▶ _Okunacak metin_:
↓

Sovyet yurttaşları o ana kadar yaşam koşullarını hep devrimden önce atalarının koşullarıyla karşılaştırarak, sosyalizmin gücünü ve üstünlüğünü kavrarken, artık ölçüt kapitalist yaşam veya 1945 kadar kapitalist Batıda var olan yaşam koşulları ile karşılaştırıyor ve acımtırak bir tatla, muzaffer olan kendilerinin savaşı kaybeden Almanlardan daha kötü koşullar altında yaşadıklarının keşfediyorlardı.

Bu da kapitalizme karşıtlığı yumuşatan, kapitalizme yakınlaştıran sloganların ortaya çıkması için gerekli tavlı bir toprağın gelişmesini sağlayan propagandayı kolaylaştırıyordu.

Beşincisi:

Olağanüstü önem taşıyan bir gerçek, dünyanın artık bundan sonra atom çağına girmiş olması ve insanlık üzerinde kendi kendini ortadan kaldırma tehlikesi, bir atom savaşının çıkartılması kafalarının üzerinde tünemişti.

↑

▶ _Veri kesiti_:
↓

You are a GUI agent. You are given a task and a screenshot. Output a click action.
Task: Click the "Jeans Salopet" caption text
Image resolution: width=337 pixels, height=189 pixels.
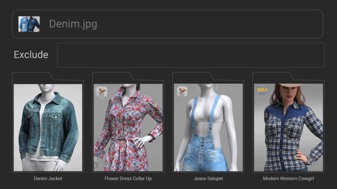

↑

▶ _Görev_: Yukarıdaki okunacak metinde "Sovyet yurttaşları o" ifadesinden başlayıp "kafalarının üzerinde tünemişti." ifadesi de dahil olmak üzere oraya kadar uzanan bölümü lütfen hiçbir değişiklik yapmadan kopyalayın.

▶ _Yanıt_:
Sovyet yurttaşları o ana kadar yaşam koşullarını hep devrimden önce atalarının koşullarıyla karşılaştırarak, sosyalizmin gücünü ve üstünlüğünü kavrarken, artık ölçüt kapitalist yaşam veya 1945 kadar kapitalist Batıda var olan yaşam koşulları ile karşılaştırıyor ve acımtırak bir tatla, muzaffer olan kendilerinin savaşı kaybeden Almanlardan daha kötü koşullar altında yaşadıklarının keşfediyorlardı.

Bu da kapitalizme karşıtlığı yumuşatan, kapitalizme yakınlaştıran sloganların ortaya çıkması için gerekli tavlı bir toprağın gelişmesini sağlayan propagandayı kolaylaştırıyordu.

Beşincisi:

Olağanüstü önem taşıyan bir gerçek, dünyanın artık bundan sonra atom çağına girmiş olması ve insanlık üzerinde kendi kendini ortadan kaldırma tehlikesi, bir atom savaşının çıkartılması kafalarının üzerinde tünemişti.